Nonbanks Called On to Share CRA Load

WASHINGTON - Nonbanks benefit so much from government assistance programs that they should be subject to a community reinvestment requirement, according to an economic policy group.

The Southern Finance Project, in a 131-page report, proposed creating a National Reinvestment Fund to be financed with assessments on nonbank lenders.

The fund would capitalize community development financial institutions, which would supply credit to distressed neighborhoods. The fund also would provide credit enhancements and financial guarantees.

Mortgage banks, insurance companies, finance companies, securities firms, hedge funds, and related institutions would be covered. Banks, thrifts, and secondary-market institutions would be exempt.

"It is intended to be broad because the goal here it to make as much of the playing field as level as possible," Southern Finance Project director Tom Schlesinger said.

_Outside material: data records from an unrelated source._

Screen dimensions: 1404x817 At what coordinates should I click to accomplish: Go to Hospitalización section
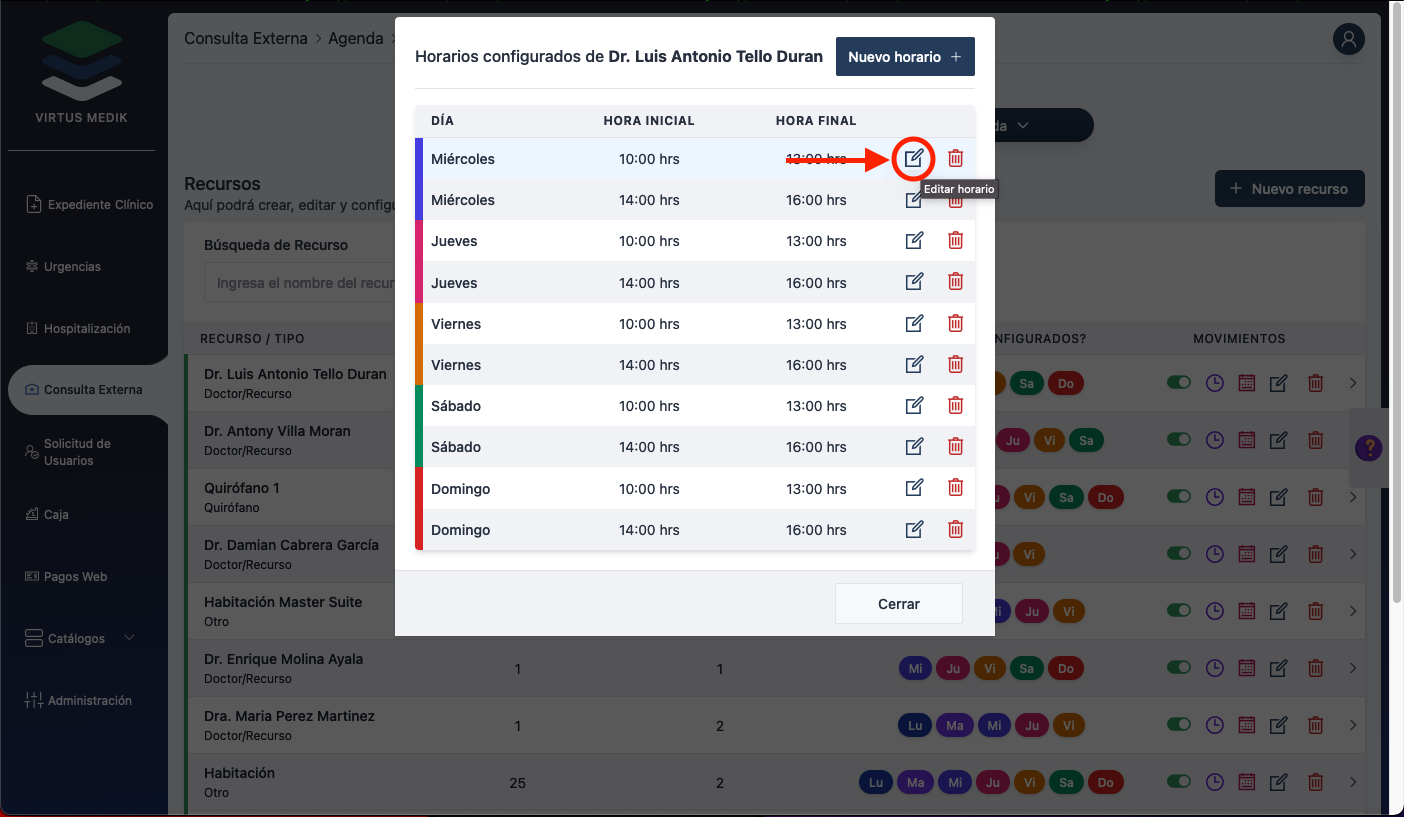pos(86,328)
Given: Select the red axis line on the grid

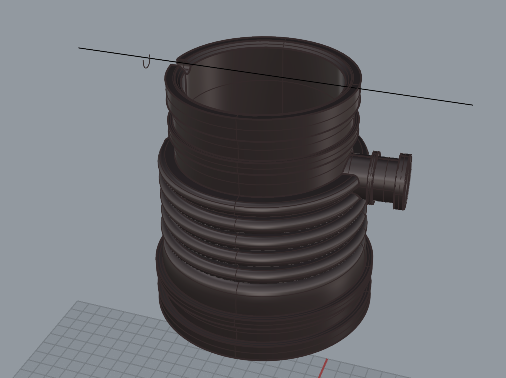Looking at the screenshot, I should (323, 369).
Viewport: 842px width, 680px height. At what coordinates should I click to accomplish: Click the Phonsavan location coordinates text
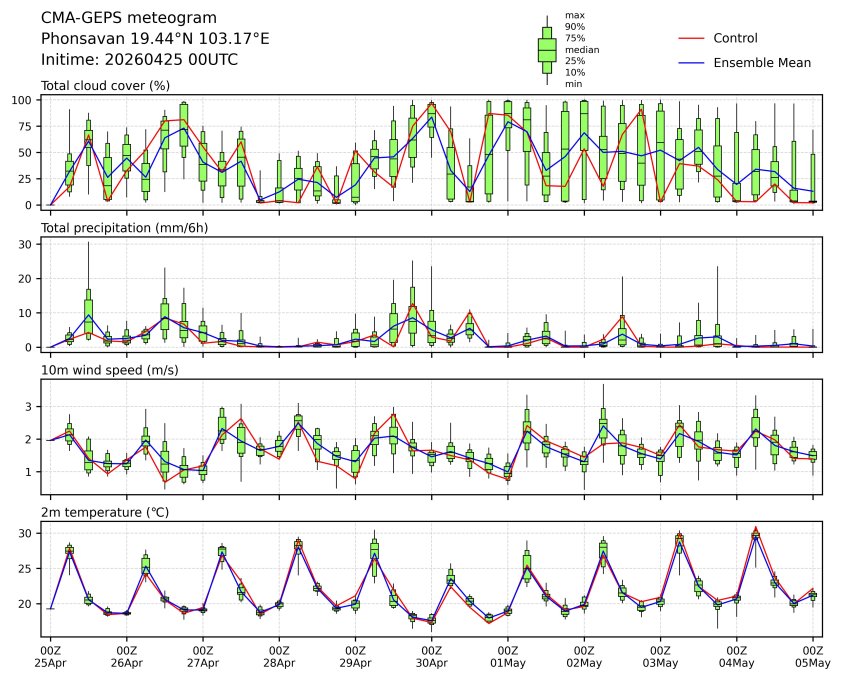coord(155,38)
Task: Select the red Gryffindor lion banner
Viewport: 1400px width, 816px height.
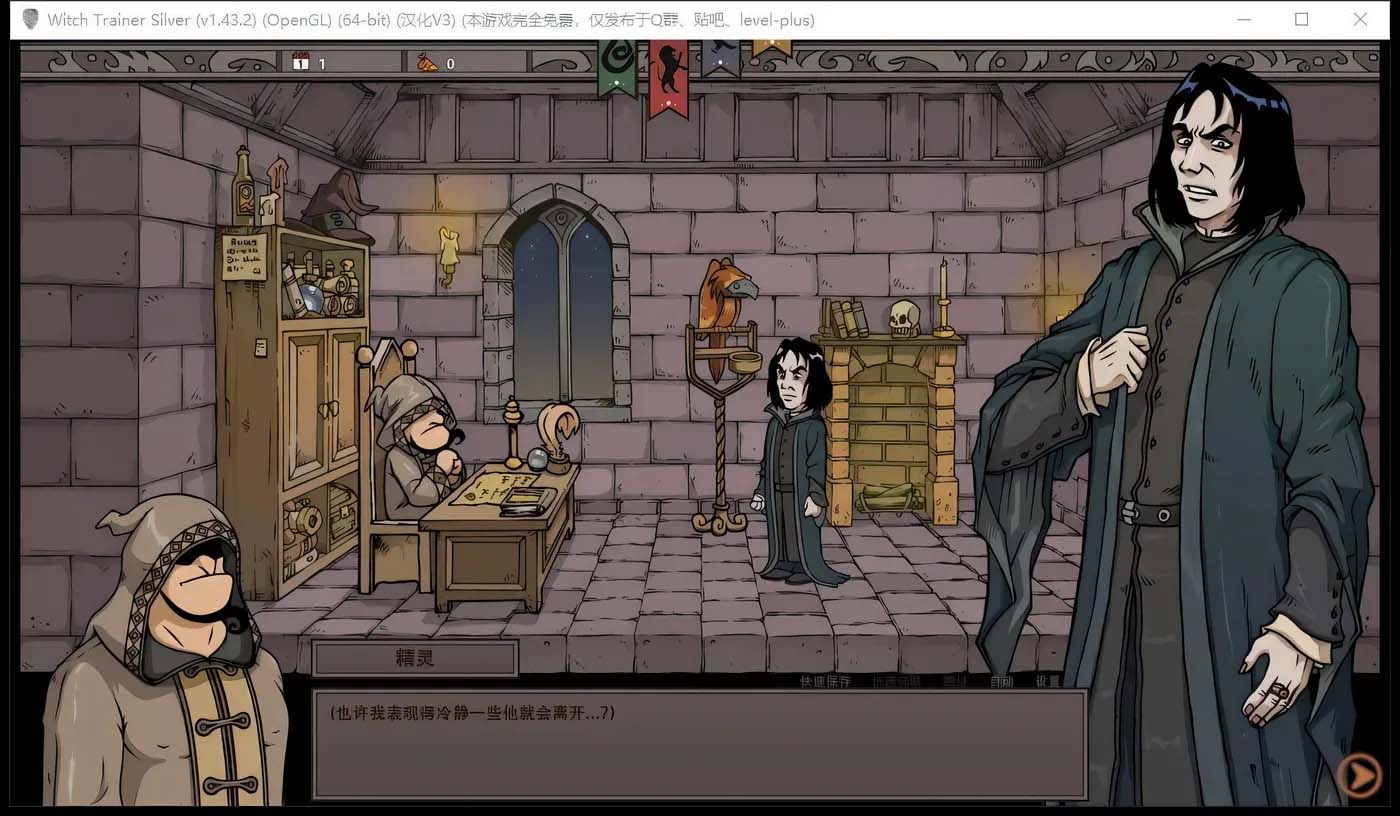Action: [668, 74]
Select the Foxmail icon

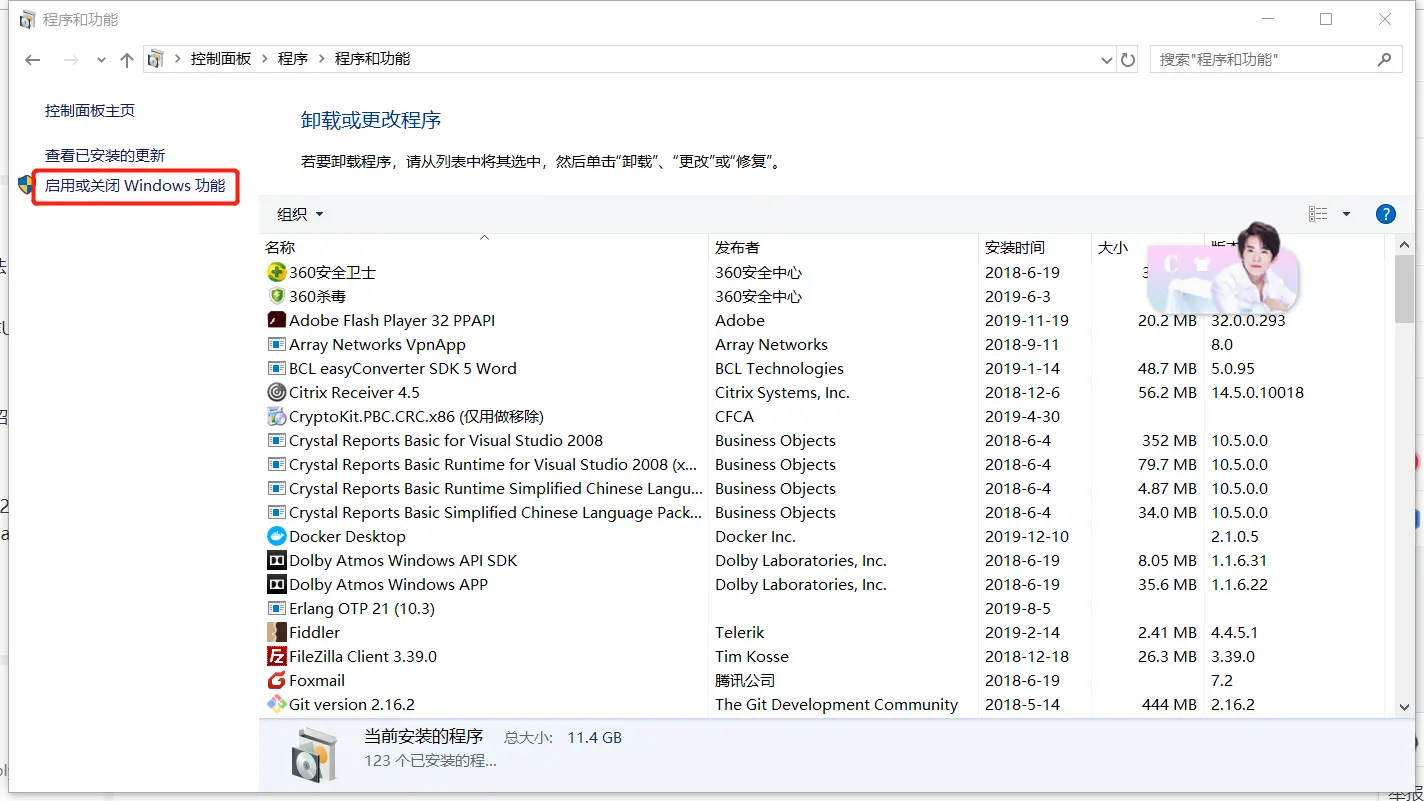pyautogui.click(x=277, y=680)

Mr. Schlesinger said he doesn't expect the Republican-controlled Congress to embrace the report.

"(But,) I think it is important to keep this conversation going and to expand the thinking out there," he said.

The proposal did not draw much support from the financial services industry.

"It is just unnecessary baggage that is only going to increase the cost of providing credit by putting in another layer of government interference," said Stanford Kurland, president of Countrywide Funding Corp.

Mortgage banks already help low-income communities by participating heavily in the government-backed mortgage programs, he said.

"It strikes me as grossly misinformed and its recommendations grotesquely perverse and misdirected," said Warren Lasko, executive vice president of the Mortgage Bankers Association.

The community fund approach doesn't make sense for mutual fund companies, said Erick Kanter, a spokesman for the Investment Company Institute. "Any tax in essence would be paid by the shareholders of the funds," he said. Also, mutual funds already invest in communities by buying municipal bonds, he said.

Even some bank industry representatives, who might be expected to support expanding the CRA to include their competitors, questioned the proposal.

CRA requires banks to work with communities to find development projects, while nonbanks only would pay a community reinvestment tax, said Karen Thomas, director of regulatory affairs at the Independent Bankers Association of America.

"You need to keep them as similar as possible to keep them fair," she said.

The Southern Finance Project said nonbanks benefit as much from the government's help as banks benefit from deposit insurance. For example, nonbanks reap $500 million a year in tax discounts, and they originate 84% of mortgages insured by the Federal Housing Administration and Veterans Administration, the policy group's report said.

The 12 Federal Reserve banks would administer the fund, collecting premiums based on an institution's assets or pretax earnings. The assets and earnings of nonfinancial subsidiaries would not count.

The premiums should not hurt nonbanks any more than CRA investments damage banks, the report said.